Le gouvernement débloque plus d’un milliard d’euros

La ministre de l’Agriculture Annie Genevard a dévoilé le 4 septembre lors d’une conférence de presse à Paris, le plan d’urgence agricole pour atténuer les effets de la sécheresse sur les exploitations, en soutenant leurs trésoreries.

Crédit : Actuagri

Face à une crise climatique d’une ampleur exceptionnelle, l’État se mobilise pour ne laisser aucun agriculteur seul (…) Nous avons un double impératif : indemniser les pertes et relancer la production pour ne pas perdre notre potentiel productif et conserver notre souveraineté alimentaire », a annoncé Annie Genevard qui a présenté le plan d’urgence (ou de sauvegarde) agricole, avec un jour de retard sur le calendrier prévu. Ce décalage était notamment dû aux arbitrages dont certains sont toujours à l’étude entre le ministère de l’Agriculture, celui des Finances et Matignon.

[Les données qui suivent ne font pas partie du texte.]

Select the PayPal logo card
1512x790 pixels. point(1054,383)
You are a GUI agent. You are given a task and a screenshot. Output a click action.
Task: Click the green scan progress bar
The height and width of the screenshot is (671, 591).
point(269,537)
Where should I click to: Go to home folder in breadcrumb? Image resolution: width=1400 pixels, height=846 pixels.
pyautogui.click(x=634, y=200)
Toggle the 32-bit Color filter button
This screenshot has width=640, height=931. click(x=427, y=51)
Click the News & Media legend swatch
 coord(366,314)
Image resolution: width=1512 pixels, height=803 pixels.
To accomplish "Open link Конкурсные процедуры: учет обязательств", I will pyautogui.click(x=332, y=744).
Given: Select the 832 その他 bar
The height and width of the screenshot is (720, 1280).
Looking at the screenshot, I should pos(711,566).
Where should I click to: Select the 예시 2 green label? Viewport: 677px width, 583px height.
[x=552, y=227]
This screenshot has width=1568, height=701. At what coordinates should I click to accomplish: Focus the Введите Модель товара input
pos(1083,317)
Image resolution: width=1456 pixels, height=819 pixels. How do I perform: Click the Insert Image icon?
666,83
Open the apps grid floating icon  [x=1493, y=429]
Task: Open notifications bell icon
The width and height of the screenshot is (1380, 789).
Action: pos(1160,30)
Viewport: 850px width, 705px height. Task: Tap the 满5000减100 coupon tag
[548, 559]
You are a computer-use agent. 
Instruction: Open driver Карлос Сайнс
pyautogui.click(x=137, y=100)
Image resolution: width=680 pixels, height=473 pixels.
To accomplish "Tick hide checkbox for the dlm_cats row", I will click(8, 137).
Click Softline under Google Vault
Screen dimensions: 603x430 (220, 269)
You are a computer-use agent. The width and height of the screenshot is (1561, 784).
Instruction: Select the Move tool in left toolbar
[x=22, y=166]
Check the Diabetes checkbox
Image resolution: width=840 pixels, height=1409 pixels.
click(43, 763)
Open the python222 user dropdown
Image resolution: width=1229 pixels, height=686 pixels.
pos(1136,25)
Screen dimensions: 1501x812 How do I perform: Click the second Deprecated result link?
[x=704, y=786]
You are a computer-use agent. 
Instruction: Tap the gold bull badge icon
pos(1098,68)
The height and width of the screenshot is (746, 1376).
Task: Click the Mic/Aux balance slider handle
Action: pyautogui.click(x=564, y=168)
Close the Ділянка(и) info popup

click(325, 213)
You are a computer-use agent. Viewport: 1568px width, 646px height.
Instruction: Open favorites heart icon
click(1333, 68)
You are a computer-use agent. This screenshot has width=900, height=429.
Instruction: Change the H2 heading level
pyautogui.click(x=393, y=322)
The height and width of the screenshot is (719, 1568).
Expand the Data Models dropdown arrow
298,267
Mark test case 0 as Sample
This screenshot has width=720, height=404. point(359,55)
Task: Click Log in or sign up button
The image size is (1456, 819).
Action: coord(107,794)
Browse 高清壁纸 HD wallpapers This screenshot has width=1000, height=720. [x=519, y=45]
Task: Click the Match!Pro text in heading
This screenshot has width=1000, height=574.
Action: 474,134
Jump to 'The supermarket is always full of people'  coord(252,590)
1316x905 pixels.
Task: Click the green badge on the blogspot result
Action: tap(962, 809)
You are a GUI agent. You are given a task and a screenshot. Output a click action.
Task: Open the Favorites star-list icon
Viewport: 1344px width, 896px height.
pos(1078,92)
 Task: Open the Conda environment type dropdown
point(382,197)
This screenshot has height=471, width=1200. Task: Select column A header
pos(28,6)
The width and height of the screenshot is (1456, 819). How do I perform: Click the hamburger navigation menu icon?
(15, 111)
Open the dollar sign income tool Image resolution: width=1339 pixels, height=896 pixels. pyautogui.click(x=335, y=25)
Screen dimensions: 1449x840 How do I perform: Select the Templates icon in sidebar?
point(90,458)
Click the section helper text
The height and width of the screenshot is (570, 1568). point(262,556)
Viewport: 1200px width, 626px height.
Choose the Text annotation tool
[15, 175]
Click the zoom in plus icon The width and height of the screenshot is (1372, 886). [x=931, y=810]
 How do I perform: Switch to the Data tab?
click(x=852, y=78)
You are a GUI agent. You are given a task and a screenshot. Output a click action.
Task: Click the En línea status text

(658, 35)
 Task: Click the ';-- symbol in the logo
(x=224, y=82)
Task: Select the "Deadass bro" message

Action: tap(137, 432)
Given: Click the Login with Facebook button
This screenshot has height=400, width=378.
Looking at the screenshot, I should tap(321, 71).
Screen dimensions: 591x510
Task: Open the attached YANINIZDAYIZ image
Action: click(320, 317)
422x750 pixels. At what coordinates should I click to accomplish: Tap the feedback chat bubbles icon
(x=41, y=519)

C’est plus d’un milliard d’euros que le Gouvernement a décidé de débloquer « dans une situation budgétaire difficile », a indiqué la ministre comme pour mieux souligner l’effort de l’État.

« C’est de l’argent nouveau », a-t-elle insisté. Environ la moitié de ce milliard est consacré à l’Indemnité de solidarité nationale (ISN) que le Gouvernement abonde à hauteur de 530 millions d’euros sachant que l’enveloppe avait déjà été entamée et qu’il ne reste que 130 M€ en caisse. La ministre a également annoncé la simplification des procédures ISN pour accélérer les versements et le relèvement du plafond (de 70 % à 80 %) des acomptes de l’ISN versés aux exploitants par les assureurs. Le régime des calamités agricoles permettra d’indemniser les pertes de fonds non assurables provoquées par un aléa climatique exceptionnel, comme les plantations pérennes ou les vignes, selon le plan baptisé « Climat, adaptation, sécheresse, incendie » (CASI). Les dossiers sont instruits selon la procédure de droit commun, avec un seuil minimal de dommages de 1 000 euros par exploitation, a fait savoir Annie Genevard.

Plus de 30 000 exploitations en grande difficulté

À cette somme s’ajoutent 330 millions d’euros de dégrèvement de taxe sur le foncier non bâti, la mise en place d’un fonds de « réarmement agricole » de 235 M€ ainsi que la prise en charge des cotisations sociales à hauteur de 20 M€. Le guichet d’aide à l’achat d’engrais est reconduit jusqu’au 31 décembre et les aides pour les secteurs les plus exposés à la hausse des carburants « seront reconduites » pour les mois de septembre et octobre. Cette aide d’urgence doit permettre « d’apporter de la trésorerie le plus rapidement possible dans les exploitations », notamment les « 30 000 à 35 000 qui sont aujourd’hui en grande difficulté », a observé Annie Genevard.

Cette enveloppe sera répartie dans les préfectures, car les préfets qui seront « les chevilles ouvrières » du dispositif sont au plus près du terrain pour « apprécier la répartition des aides », a en substance précisé la ministre. Ils réuniront les organisations professionnelles agricoles dans les prochains jours pour déterminer avec elles les modalités de répartition de l’enveloppe pour les secteurs les plus en tension. Une partie des fonds devrait ainsi être fléchée vers les maraîchers qui ne sont pas assurés. Le plan prévoit également un renforcement de l’« accompagnement social, psychologique et sanitaire des agriculteurs fragilisés par la crise climatique », des dérogations ciblées aux règles de la politique agricole commune (PAC) « lorsque les conditions climatiques l’imposent ».